使用Angular 5应用程序无法从启用了CORS的API获取响应

Question

I want to call Watson conversation API from the Angular 5 application and for that, I'm using Angular HttpClient.

Below is the code snippet:

import { HttpClient, HttpHeaders } from '@angular/common/http';
const url = 'https://gateway.watsonplatform.net/conversation/api?version=2017-05-26';
const username = 'my-username';
const password = 'secret';
const headers = new HttpHeaders({
  Authorization: 'Basic ' + btoa(`${username}:${password}`)
});
this.httpClient.get('https://gateway.watsonplatform.net/conversation/api?version=2017-05-26', { headers: headers })
  .subscribe(res => {
    console.log(res);
  });

It should call the API and return the response but it returns an error as below:

Failed to load https://gateway.watsonplatform.net/conversation/api?version=2017-05-26: Request header field Authorization is not allowed by Access-Control-Allow-Headers in preflight response.

The request works perfectly with Postman and Node.js request package but not working with the Angular 5 app.

Sample cURL request:

curl -u "{username}":"{password}" "https://gateway.watsonplatform.net/conversation/api/v1/{method}"
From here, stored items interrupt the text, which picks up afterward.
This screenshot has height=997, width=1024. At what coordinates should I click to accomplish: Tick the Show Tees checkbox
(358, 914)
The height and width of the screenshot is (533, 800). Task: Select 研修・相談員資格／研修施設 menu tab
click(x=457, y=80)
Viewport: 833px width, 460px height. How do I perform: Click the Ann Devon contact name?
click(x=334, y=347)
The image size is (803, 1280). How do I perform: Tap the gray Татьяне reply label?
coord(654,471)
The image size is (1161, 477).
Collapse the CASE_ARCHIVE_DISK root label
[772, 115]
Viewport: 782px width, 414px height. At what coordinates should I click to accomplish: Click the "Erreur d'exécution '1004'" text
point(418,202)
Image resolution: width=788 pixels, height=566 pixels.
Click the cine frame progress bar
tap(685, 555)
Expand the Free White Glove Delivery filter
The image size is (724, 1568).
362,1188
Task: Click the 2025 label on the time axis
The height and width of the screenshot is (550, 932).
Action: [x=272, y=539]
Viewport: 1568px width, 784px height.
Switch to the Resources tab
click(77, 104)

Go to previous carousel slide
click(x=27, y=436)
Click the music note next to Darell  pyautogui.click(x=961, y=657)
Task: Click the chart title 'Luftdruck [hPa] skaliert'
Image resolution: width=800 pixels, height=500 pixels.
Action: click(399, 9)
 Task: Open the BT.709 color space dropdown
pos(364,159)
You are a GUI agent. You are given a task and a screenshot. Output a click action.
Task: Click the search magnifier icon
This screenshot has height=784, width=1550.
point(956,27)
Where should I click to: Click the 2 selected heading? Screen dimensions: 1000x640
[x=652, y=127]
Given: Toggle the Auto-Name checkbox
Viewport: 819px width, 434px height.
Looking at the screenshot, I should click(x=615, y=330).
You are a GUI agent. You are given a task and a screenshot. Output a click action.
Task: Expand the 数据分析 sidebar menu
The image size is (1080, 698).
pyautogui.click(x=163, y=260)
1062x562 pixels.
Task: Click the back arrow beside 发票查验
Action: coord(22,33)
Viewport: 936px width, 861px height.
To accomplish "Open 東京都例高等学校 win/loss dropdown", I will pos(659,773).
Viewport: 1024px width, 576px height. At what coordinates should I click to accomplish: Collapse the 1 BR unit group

Above request works fine if I add Allow-Control-Allow-Origin: * extension in the chrome, so unable to understand what's the problem with the Angular app.

Thanks in advance.

Answer 1

I've figured out the problem, it is from the server side, Access-Control-Allow-Headers are not properly set from the server side .

I was trying to set 'Authorization' header but it wasn't listed in the 'Access-Control-Allow-Headers' and that's why browser was giving the error.

In the preflight request, the browser will only allow you to add those headers from the client-side(which is Angular in my case) that are listed in the 'Access-Control-Allow-Headers'.